## Start Source text

Sri Aurobindo, The Synthesis of Yoga, Part Four: The Yoga of Self-Perfection, Chapter 9, The Liberation of the Nature, pg. 656-657

The Conditions of Bondage of the Nature and Its Liberation

The Shwetashwatara Upanishad decribes two birds sitting on a common tree, one eating the sweet fruit and the other not eating but observing. This is an illustration of the relationship of the soul and the nature. The soul observes and sanctions the actions of the nature, while the nature carries out the actions through the interplay of the three Gunas and the “pairs of opposites” which give rise to the duality that we experience during action in the world. The Bhagavad Gita provides extensive and detailed analysis of the operation of the three Gunas, tamas, rajas and sattwa. Each of the Gunas has characteristics that represent one “pole” of one of the pair of opposites, and thus, they are constantly balancing against each other and bringing about the interplay of light and dark, action and inaction, calm and disturbance that we experience in our lives.

The soul in observing and thereby supporting the action of nature becomes enamoured of the action and gets involved in the changes provided by the constantly interacting Gunas. The focus becomes so all-encompassing that the soul forgets its true nature of divinity and believes itself to be bound within the natural play. Sri Aurobindo observes: “The acceptance of the instrumental ego-consciousness and the will-to-desire are the initial consent of the self to the lapse into the lower ranges of experience in which it forgets its divine nature of being; the rejection of these things, the return to free self and the will of the divine delight in being is the liberation of the spirit.”

This still leaves, however, the nature unreformed and bound. “A complete liberation from the ego and the will of desire must bring with it a superiority to the qualitative modes of the inferior Nature, traigunyatitya, a release from this mixed and discordant experience, a cessation or solution of the dual action of Nature. But on this side too there are two kinds of freedom. A liberation from Nature in a quiescent bliss of the spirit is the first form of release. A farther liberation of the Nature into a divine quality and spiritual power of world-experience fills the supreme calm with the supreme kinetic bliss of knowledge, power, joy and mastery. A divine unity of supreme spirit and its supreme nature is the integral liberation.”

Sri Aurobindo, The Synthesis of Yoga, Part Four: The Yoga of Self-Perfection, Chapter 9, The Liberation of the Nature, pg. 655-656

Bondage and Liberation

Sri Aurobindo has subtly redefined the classical concepts of “bondage” and “liberation”. The Indian spiritual tradition for the most part has held that bondage comes with the focus on life in the world and the attempt to find fulfillment in carrying out the desires that accompany that life. Liberation on the other hand is defined as non-attachment that leads to renunciation of the life of illusion. Many examples of given of those who have abandoned the opulence of their lives, and devoted themselves to austerities and the life of the renunciate. On the other hand, the Bhagavad Gita began the process of re-defining these terms by stressing, not the outward austerity or renunciation, but the inner renunciation with action done in a state of desireless devotion to the highest spiritual being. Sri Aurobindo continues to develop this line of approach.

## End Source text
## Start Dataset extract

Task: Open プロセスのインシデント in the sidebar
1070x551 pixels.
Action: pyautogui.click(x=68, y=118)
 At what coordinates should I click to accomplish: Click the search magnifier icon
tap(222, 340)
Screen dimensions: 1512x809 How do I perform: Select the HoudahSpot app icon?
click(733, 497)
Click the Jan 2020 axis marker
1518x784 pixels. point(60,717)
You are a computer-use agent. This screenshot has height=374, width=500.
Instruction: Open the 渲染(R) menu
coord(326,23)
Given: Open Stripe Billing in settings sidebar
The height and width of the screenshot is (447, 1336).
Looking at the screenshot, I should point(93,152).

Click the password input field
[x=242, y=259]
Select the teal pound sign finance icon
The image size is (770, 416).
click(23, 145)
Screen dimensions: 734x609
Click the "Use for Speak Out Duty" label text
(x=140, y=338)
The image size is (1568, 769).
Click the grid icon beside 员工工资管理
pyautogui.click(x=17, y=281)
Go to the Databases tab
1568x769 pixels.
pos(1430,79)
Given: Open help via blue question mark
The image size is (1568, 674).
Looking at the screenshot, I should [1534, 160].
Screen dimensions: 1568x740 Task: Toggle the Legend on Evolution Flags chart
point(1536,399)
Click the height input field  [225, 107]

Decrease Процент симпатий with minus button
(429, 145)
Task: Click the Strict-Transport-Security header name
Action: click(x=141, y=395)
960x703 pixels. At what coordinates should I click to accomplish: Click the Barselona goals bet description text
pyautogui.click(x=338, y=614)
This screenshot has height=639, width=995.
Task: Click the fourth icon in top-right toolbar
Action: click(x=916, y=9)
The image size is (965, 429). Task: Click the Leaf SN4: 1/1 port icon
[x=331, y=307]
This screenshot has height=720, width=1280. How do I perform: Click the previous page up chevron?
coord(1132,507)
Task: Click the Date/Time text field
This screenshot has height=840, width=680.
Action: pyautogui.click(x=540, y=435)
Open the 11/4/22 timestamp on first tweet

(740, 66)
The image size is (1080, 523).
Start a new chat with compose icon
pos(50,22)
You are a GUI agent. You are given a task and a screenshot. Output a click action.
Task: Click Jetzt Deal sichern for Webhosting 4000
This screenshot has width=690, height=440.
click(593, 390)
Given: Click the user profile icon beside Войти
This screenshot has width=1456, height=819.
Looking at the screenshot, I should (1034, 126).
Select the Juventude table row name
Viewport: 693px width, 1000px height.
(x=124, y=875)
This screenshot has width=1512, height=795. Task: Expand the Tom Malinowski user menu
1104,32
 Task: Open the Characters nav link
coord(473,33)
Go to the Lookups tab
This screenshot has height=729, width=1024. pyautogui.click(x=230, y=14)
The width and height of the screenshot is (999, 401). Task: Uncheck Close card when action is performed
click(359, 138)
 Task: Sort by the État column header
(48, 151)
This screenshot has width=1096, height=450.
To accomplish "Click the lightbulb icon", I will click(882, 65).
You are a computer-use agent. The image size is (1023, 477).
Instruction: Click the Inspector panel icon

## End Dataset extract

## Requests
[1] Translate this sentence from the commentary on Sri Aurobindo's yoga into Spanish: "This is an illustration of the relationship of the soul and the nature."
[2] Reproduce the stretch of the commentary on Sri Aurobindo's yoga from "Sri Aurobindo has" through "line of approach.", word for word.

## Task-by-task solutions
[1] Esta es una ilustración de la relación entre el alma y la naturaleza.

[2]
Sri Aurobindo has subtly redefined the classical concepts of “bondage” and “liberation”. The Indian spiritual tradition for the most part has held that bondage comes with the focus on life in the world and the attempt to find fulfillment in carrying out the desires that accompany that life. Liberation on the other hand is defined as non-attachment that leads to renunciation of the life of illusion. Many examples of given of those who have abandoned the opulence of their lives, and devoted themselves to austerities and the life of the renunciate. On the other hand, the Bhagavad Gita began the process of re-defining these terms by stressing, not the outward austerity or renunciation, but the inner renunciation with action done in a state of desireless devotion to the highest spiritual being. Sri Aurobindo continues to develop this line of approach.